Known historical data (which they don't know).
The problem is that you want to use the best experts you have. If you are going to try to calibrate them in their field, they know it (and might have written the textbook you're calibrating them against), and if you're trying to calibrate them in the field they haven't studied, I'm not sure it's relevant to the quality of their studies.
As to "how it works", I'm pretty sure no one is actually trying to calibrate historians. I suspect the process actually works by looking up published papers and grabbing the estimates from them without any further thought -- at best. At worst you have numbers invented out of thin air, straight extrapolation of available curves, etc. etc.
Resolution and calibration are separate. They may have lower resolution in other fields but they shouldn't have lower calibration.

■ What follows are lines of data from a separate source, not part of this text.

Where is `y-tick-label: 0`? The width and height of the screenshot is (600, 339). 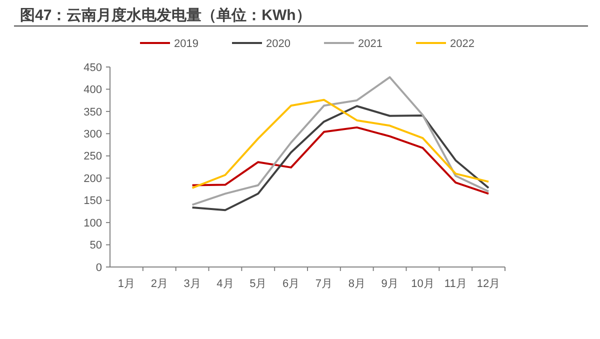 y-tick-label: 0 is located at coordinates (99, 268).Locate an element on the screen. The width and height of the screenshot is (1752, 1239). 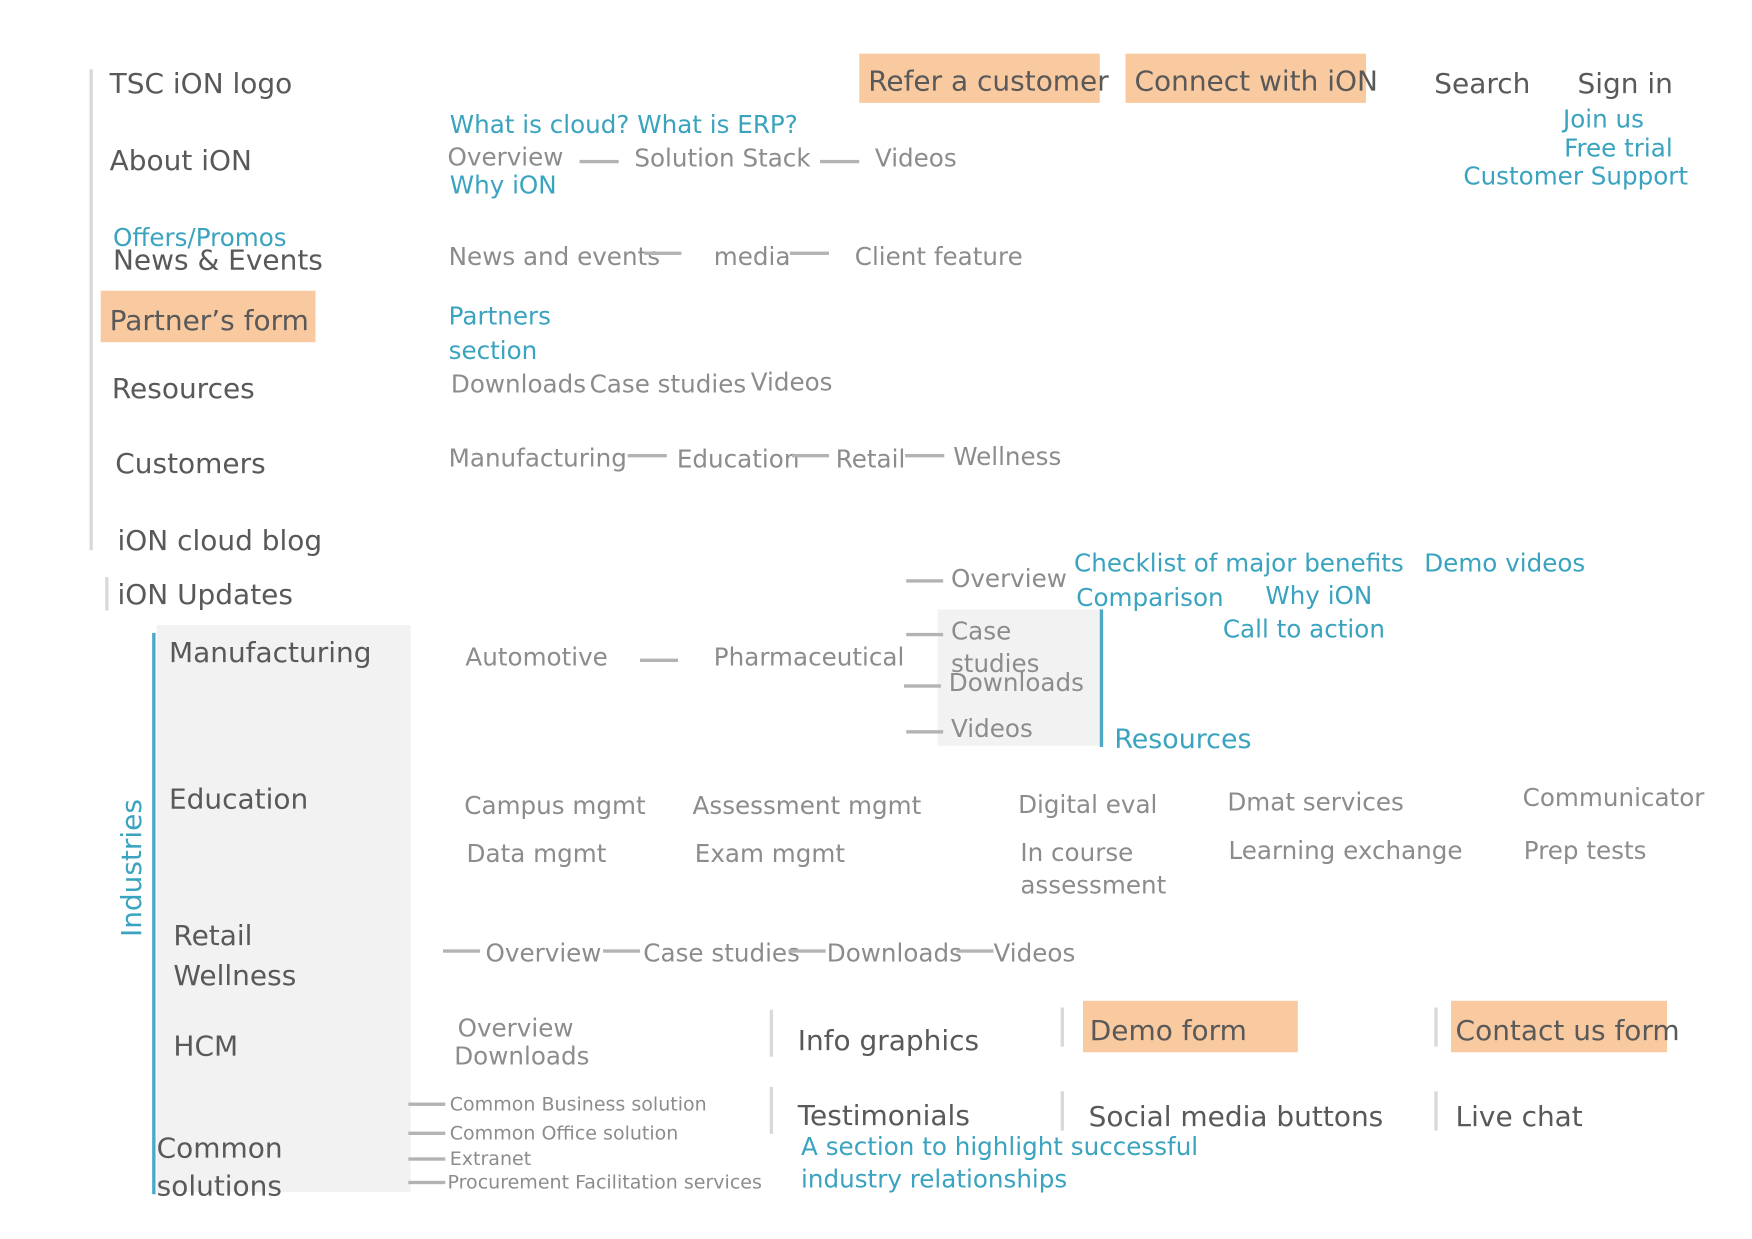
hcm-downloads: Downloads is located at coordinates (522, 1058).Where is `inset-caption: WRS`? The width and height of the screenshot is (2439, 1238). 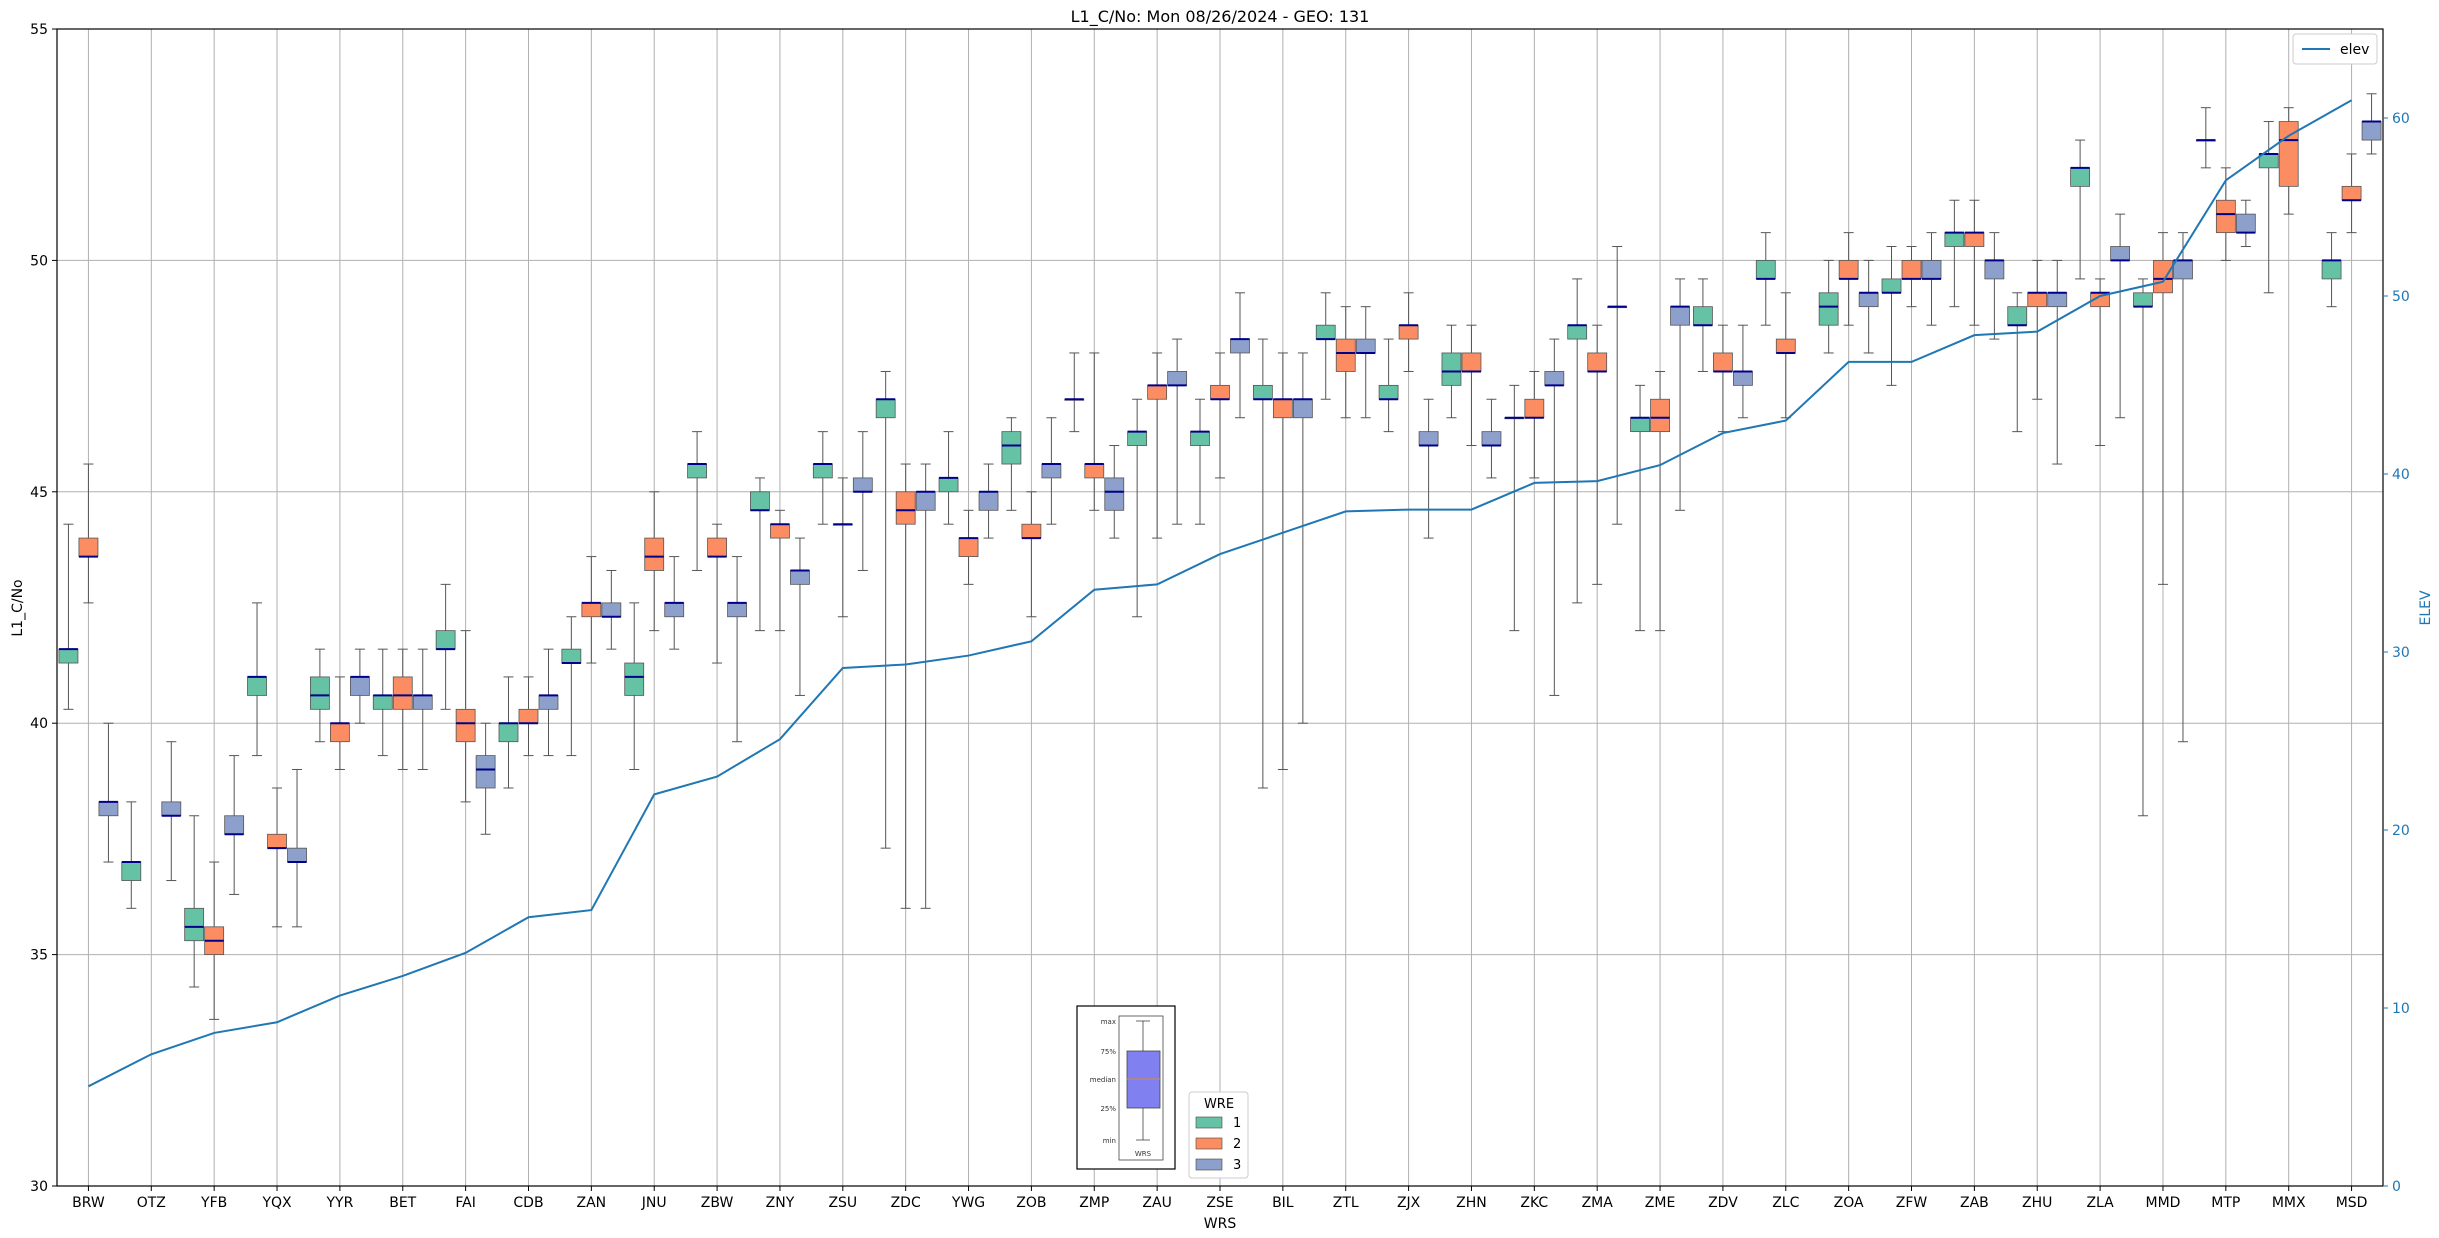
inset-caption: WRS is located at coordinates (1144, 1154).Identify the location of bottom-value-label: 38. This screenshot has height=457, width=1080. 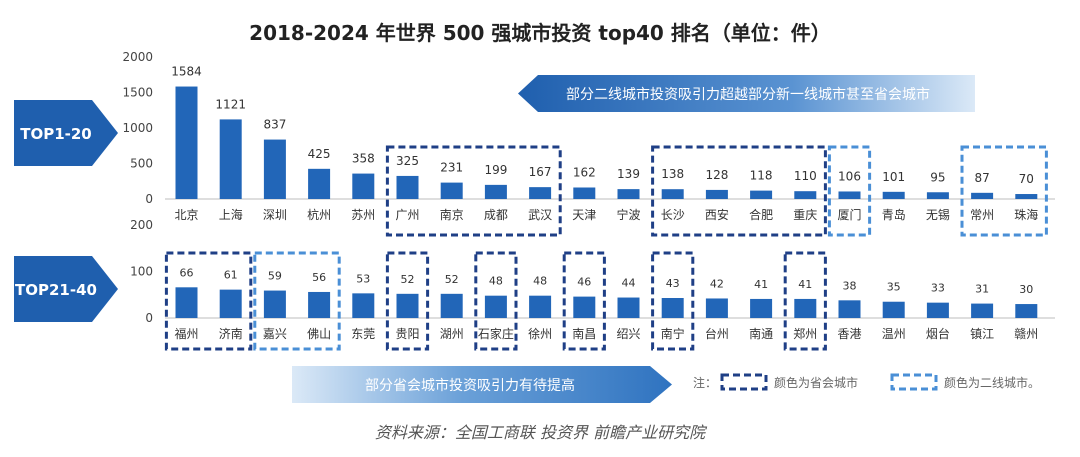
(850, 286). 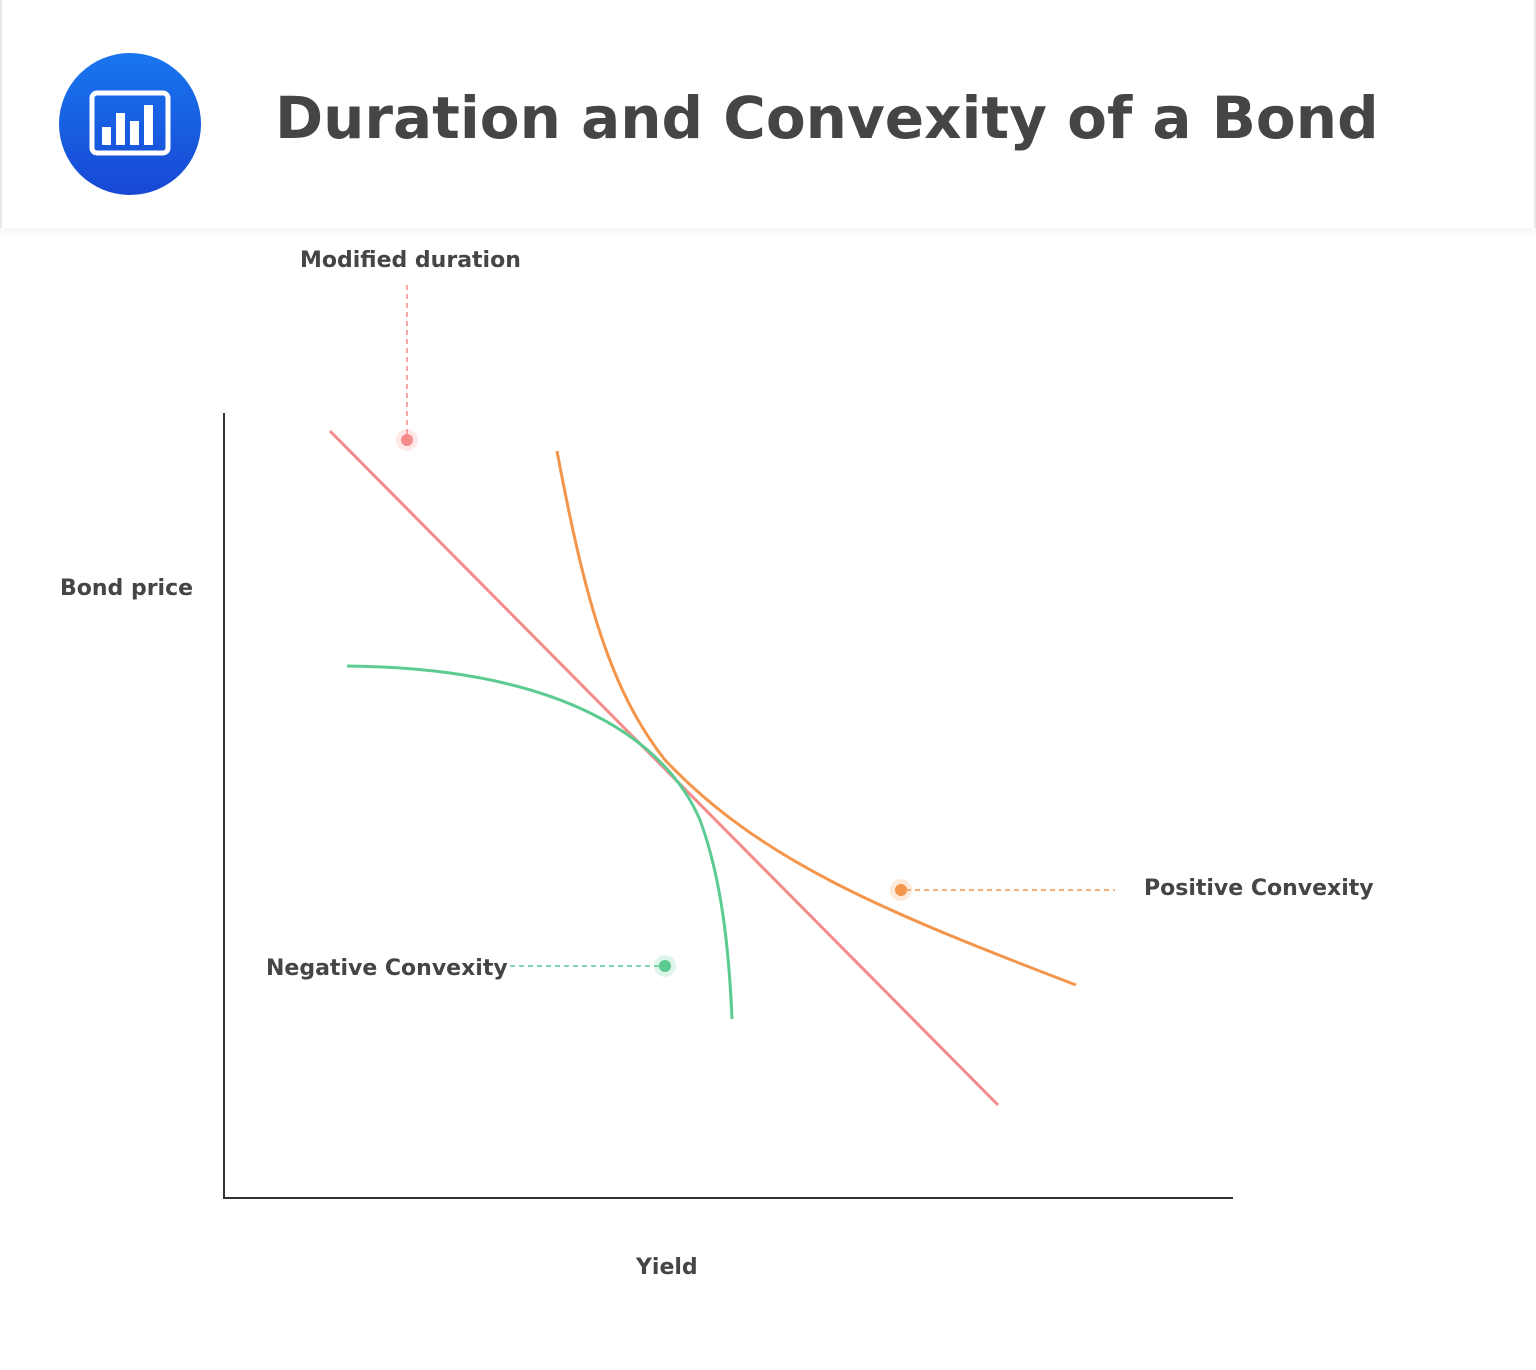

Edit: Thought about the previous comment, but it's not true. One thing they talk about in superforecasting is that people tend to be overconfident in their own fields while better calibrated in others.
You're thinking about this in terms of forecasting. This is not forecasting, this is historical studies.
Consider the hard sciences equivalent: you take, say, some geneticists and try to figure out whether their estimates of which genes cause what are any good by asking them questions about quantum physics to "check how they are calibrated".
No. Bayesian estimate calibration is most often used in forecasting, but it's effective in any domain which there's uncertainty, including hard sciences. In fact, calibration training is often done with either numerical trivia, using 90% credible intervals, or with true or false questions using a single percentage estimate. I recommend checking out "How to Measure Anything" for a more indepth treatment.
Yes, that's essentially how it works, except that you then give them feedback to see if they're over or under confident. They'd have to be relatively easy questions though, otherwise all the estimates would cluster around fifty percent and it wouldn't be very useful training for high resolution answers.
Citation needed.
Not all uncertainty is created equal. If uncertainty comes from e.g. measurement limitations, the Bayesian calibration is useless.
Note that science is mostly about creating results that can be replicated by anyone regardless of how well or badly calibrated they are.
That's how you imagine it to work, since I don't expect anyone to actually be doing this. But let's see, assume we have successfully run the calibration exercises with our group of geneticists. What do you expect them to change in their studies of which genes do what? We can get even more specific, let's say we're talking about one of the twin studies where the author tracked a set of twins, tested them on some phenotype feature X, and is reporting the results that the twins correlate Y% while otherwise similar general population is correlated Z%. What results would better calibration affect?
That was an overconfident statement, but for more on how Calibration is useful in places other than Forecasting, check out "How to Measure Anything" as mentioned in the last comment.
Once calibrated, they can make estimates on how sure they are of certain hypotheses, and of how likely treatments based on those hypotheses would lead to lives saved. This in turn can allow them to quantify what experiment to run next using value of information calculations.
Furthermore, by taking a survey of many of these calibrated genetic experts then extremizing their results, you can get an idea of how likely certain hypotheses are to turn out being correct.
I don't know if you read scientific papers, but they don't "make estimates on how sure they are of certain hypotheses". They present the data and talk about the conclusions and implications that follow from the data presented. The potential hypotheses are evaluated on the basis of data, not on the basis of how well-calibrated does a particular researcher feel.
Calibration is good for guesstimates, it's not particularly valuable for actual research.
That's forecasting. Remember, we're not talking about forecasting.
I'm not really sure how to answer this because I think you misunderstand calibration.
Science moves forward through something called scientific consensus. How does scientific consensus work right now? Well, we just kind of use guesswork. Expert calibration is a more useful way to understand what the scientific consensus actually is.
No, it's a decision model. The decision model uses a forecast "How many lives can be saved", but it also uses calibration of known data "Based on the data you have, how sure are you that this particular fact is true".